Exercise aim
Every line of the material is to be quoted verbatim, minus the pictures.

Given data

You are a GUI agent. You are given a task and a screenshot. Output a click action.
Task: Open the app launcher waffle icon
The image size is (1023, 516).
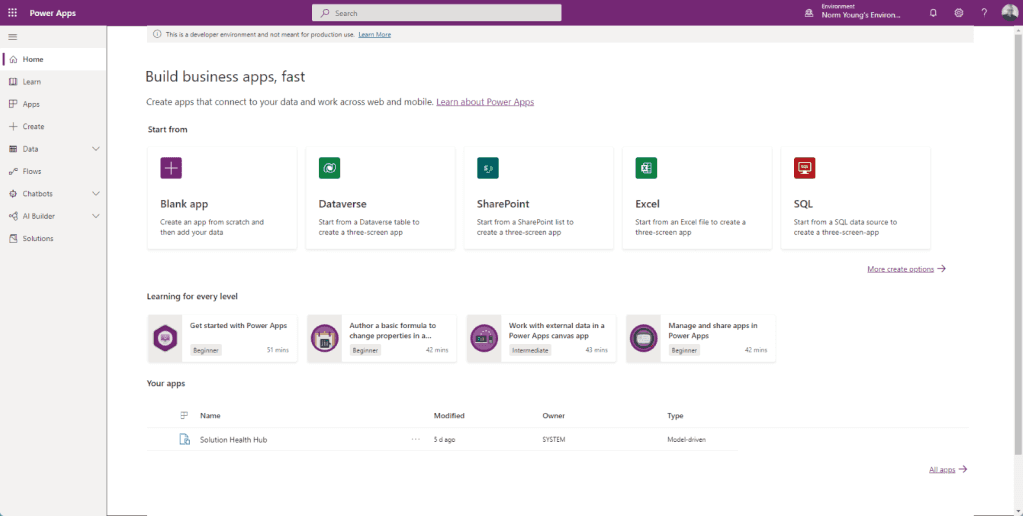click(x=12, y=13)
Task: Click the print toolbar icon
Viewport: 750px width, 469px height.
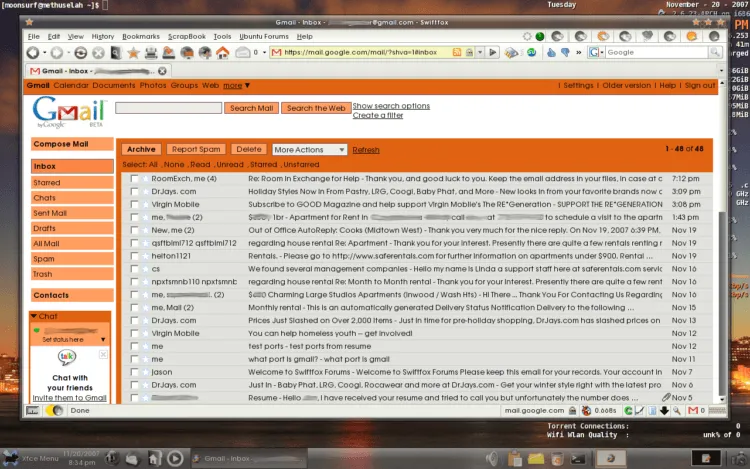Action: pyautogui.click(x=151, y=53)
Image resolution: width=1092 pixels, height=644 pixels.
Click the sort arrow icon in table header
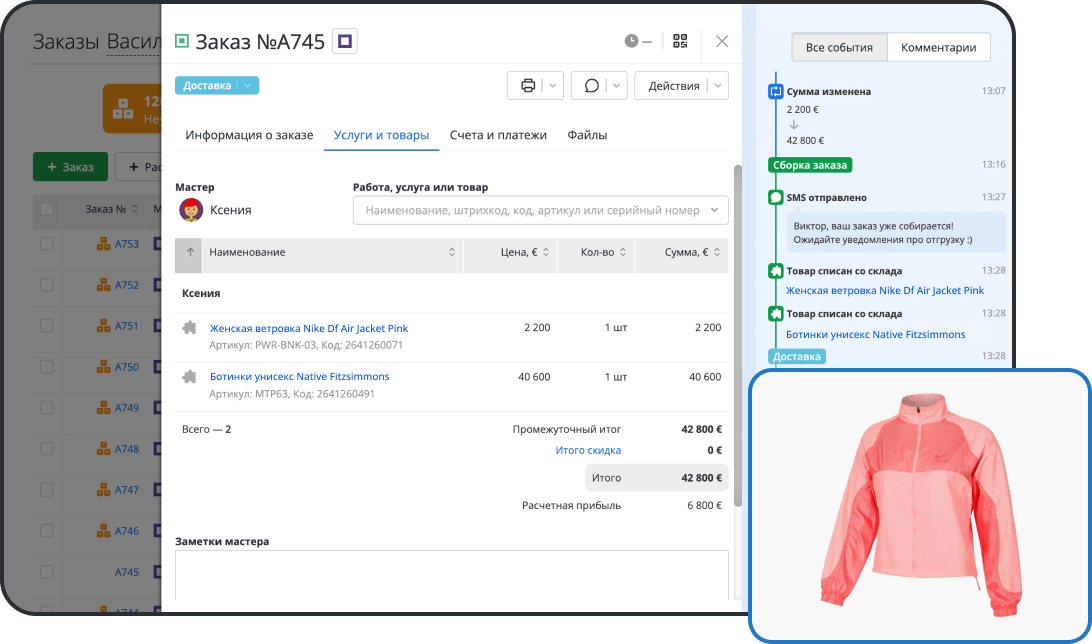(x=189, y=253)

Solved exercise
You are a GUI agent. You are given a task and a screenshot. Output a click action.
Task: Open the app launcher waffle icon
The image size is (1023, 516).
click(x=12, y=13)
Task: Click the print toolbar icon
Viewport: 750px width, 469px height.
Action: pyautogui.click(x=151, y=53)
Image resolution: width=1092 pixels, height=644 pixels.
Click the sort arrow icon in table header
(x=189, y=253)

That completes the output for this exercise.